Des alternatives aux politiques d’austérité existent .

Pour créer des emplois, il faut agir pour une réindustrialisation de notre pays et le développement des services publics, pour une autre répartition des richesses, pour l’augmentation des salaires et des pensions.

Dans le cadre du CICE (Crédit d’Impôt Compétitivité Emploi), la CGT sait que 420 entreprises sur le territoire castelbriantais ont bénéficié de 3,3 millions d’euros. Où SONT LES EMPLOIS CREES ?

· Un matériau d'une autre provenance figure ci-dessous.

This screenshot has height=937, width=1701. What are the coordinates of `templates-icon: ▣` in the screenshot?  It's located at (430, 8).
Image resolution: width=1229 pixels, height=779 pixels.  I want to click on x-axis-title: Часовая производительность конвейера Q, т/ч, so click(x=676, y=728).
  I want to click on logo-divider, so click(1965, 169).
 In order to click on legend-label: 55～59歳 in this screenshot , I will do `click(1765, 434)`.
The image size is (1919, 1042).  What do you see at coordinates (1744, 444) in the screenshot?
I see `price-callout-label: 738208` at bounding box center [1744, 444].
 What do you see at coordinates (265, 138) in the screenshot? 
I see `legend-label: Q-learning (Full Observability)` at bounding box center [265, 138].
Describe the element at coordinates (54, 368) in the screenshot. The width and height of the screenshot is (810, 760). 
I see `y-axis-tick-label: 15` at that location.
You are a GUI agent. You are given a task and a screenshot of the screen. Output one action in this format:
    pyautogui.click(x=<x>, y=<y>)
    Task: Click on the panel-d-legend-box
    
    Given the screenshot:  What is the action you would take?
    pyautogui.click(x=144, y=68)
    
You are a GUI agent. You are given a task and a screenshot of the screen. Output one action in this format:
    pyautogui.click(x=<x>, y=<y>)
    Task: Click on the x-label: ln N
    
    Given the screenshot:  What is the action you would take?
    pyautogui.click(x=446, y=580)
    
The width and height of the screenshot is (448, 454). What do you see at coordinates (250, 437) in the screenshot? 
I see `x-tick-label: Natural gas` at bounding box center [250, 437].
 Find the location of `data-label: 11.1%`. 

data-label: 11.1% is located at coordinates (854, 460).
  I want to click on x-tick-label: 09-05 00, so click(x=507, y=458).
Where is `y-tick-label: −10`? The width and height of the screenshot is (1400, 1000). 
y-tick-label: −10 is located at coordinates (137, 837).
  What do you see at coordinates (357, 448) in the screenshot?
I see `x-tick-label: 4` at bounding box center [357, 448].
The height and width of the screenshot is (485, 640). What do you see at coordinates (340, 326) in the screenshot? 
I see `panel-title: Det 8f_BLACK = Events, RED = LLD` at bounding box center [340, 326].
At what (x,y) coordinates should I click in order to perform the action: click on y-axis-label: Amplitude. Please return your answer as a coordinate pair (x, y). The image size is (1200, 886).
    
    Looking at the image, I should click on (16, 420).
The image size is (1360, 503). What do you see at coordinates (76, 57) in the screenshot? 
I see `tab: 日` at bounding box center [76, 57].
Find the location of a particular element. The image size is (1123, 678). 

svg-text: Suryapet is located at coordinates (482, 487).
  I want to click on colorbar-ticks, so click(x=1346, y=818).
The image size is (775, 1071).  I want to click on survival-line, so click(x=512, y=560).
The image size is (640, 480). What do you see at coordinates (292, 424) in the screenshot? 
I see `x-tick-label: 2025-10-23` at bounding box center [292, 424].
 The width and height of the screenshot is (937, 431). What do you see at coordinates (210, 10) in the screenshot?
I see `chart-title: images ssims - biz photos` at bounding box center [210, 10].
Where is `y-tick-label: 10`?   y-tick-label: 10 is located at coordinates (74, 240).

La CGT poursuit son processus d’action. Comme il est annoncé une journée

nationale interprofessionnelle, l’Union Locale CGT de Châteaubriant appellera à la mobilisation des salariés avec les organisations syndicales signataires de cet appel.

Le 20 février 2015, pour la commission exécutive, le secrétaire : Guyomarch Régis


NOTES:

(1) [Ndlr] c’est à la suite d’un rapport du député (PS) du Val d’Oise, Dominique Lefebvre, et de l’inspecteur général des finances, François Auvigne, pour qui ce taux réduit de 3,8 % « permettait à des personnes ayant des revenus élevés mais des réductions d’impôt importantes de bénéficier d’un taux de CSG inférieur à celui applicable à des personnes aux revenus plus modestes ».